__EXCERPTED TEXT__
++++++++
Shenanigans. Of the Nighttime & Birthday Varieties

Based on the date of my last posting, it appears that I’ve been slipshod in my approach to blogging recently.  Which has (fortunately or unfortunately, depending on how I choose to view it) left me with enough fodder for twelve blogs.  But I’ve been re-inspired, so to speak, by my newly-blogging fashionista cousin, Veronica (you’ll remember her from earlier posts).  If you are at all interested in fashion, her musings at http://lashoppingreviews.wordpress.com/ are a must read.

Now.  Back to the rather unfashionable life of a California girl living in London.  As I write this, I’m sitting here with a bruise on my left calf the size of … well … my left calf.  It covers the front of said calf from ankle to knee.  It’s a real beauty.  While faded considerably from its earlier incarnation as a black and blue monstrosity, it still retains the hue of dulled steel.  Like I said, it’s a beauty.  Oh, and did I mention that I obtained this bruise approximately two months ago?  Yes, you read me right.  Two months past.  But don’t fret.  It’s healing.  Oh, it’s healing.  However, the healing that is occurring is happening at a pace that would make glacial look speedy.  This is most likely because of the magnitude of the injury that caused the bruise in the first place.
++++++++
__DATA SHOWN__

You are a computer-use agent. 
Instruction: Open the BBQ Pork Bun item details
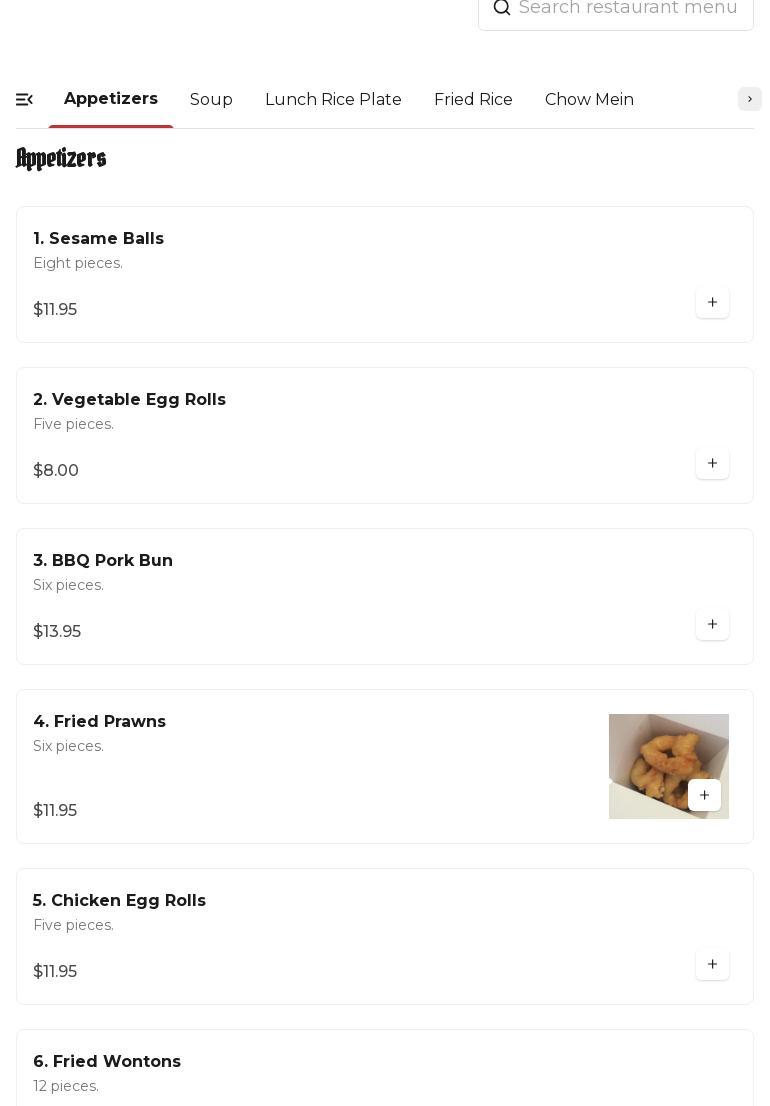103,560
++++++++
__BRIEF 1__
Extract the passage of the blog post between "Based on the" and "a must read.", inclusive.
__BRIEF 2__
According to the blog post, what part of the writer's leg does the bruise cover?
__BRIEF 3__
Carry on the blog post about the bruise from its final sentence.

__TASK OUTPUT 1__
Based on the date of my last posting, it appears that I’ve been slipshod in my approach to blogging recently.  Which has (fortunately or unfortunately, depending on how I choose to view it) left me with enough fodder for twelve blogs.  But I’ve been re-inspired, so to speak, by my newly-blogging fashionista cousin, Veronica (you’ll remember her from earlier posts).  If you are at all interested in fashion, her musings at http://lashoppingreviews.wordpress.com/ are a must read.

__TASK OUTPUT 2__
It covers the front of the left calf, from ankle to knee.

__TASK OUTPUT 3__
I hesitate slightly to tell this story.  Mostly because it makes me look like an idiot.  Ahem.

I believe I’ve mentioned previously that we have a fox in our neighborhood.  More specifically, and more often than not, we have a fox in our yard.  We also have Poppy, the neighbors’ cat.  Throughout our time here I have heard odd yowlings and growlings and sometimes screechings in the middle of the night.  At moments like these I’ve had concern about animals dying at the paws of that fox.  But I’ve never seen anything to back that up and, for all I know, Mr. Fox is a charming fellow who would make a lovely friend.  I have never, though, worried about Poppy.  I know she goes inside at night and I know her owners keep her safe and warm (and well fed – you should see the tummy on that one).  One weekend, however, our lovely neighbors went out of town and left Poppy home alone.  This is normally a fine thing to do with a cat, but did I mention the fox?  At approximately 3 o’clock in the morning the screeching began.  Not just screeching.  Brilliantly, painfully loud screamingly terrifying yowls, screeches, growls and squeals.  It was like clash of the furry titans.  In our backyard.  It should be noted that I was awoken by this mayhem from a very, very deep sleep.  In my foggy state I had one distinct thought:  I must save Poppy.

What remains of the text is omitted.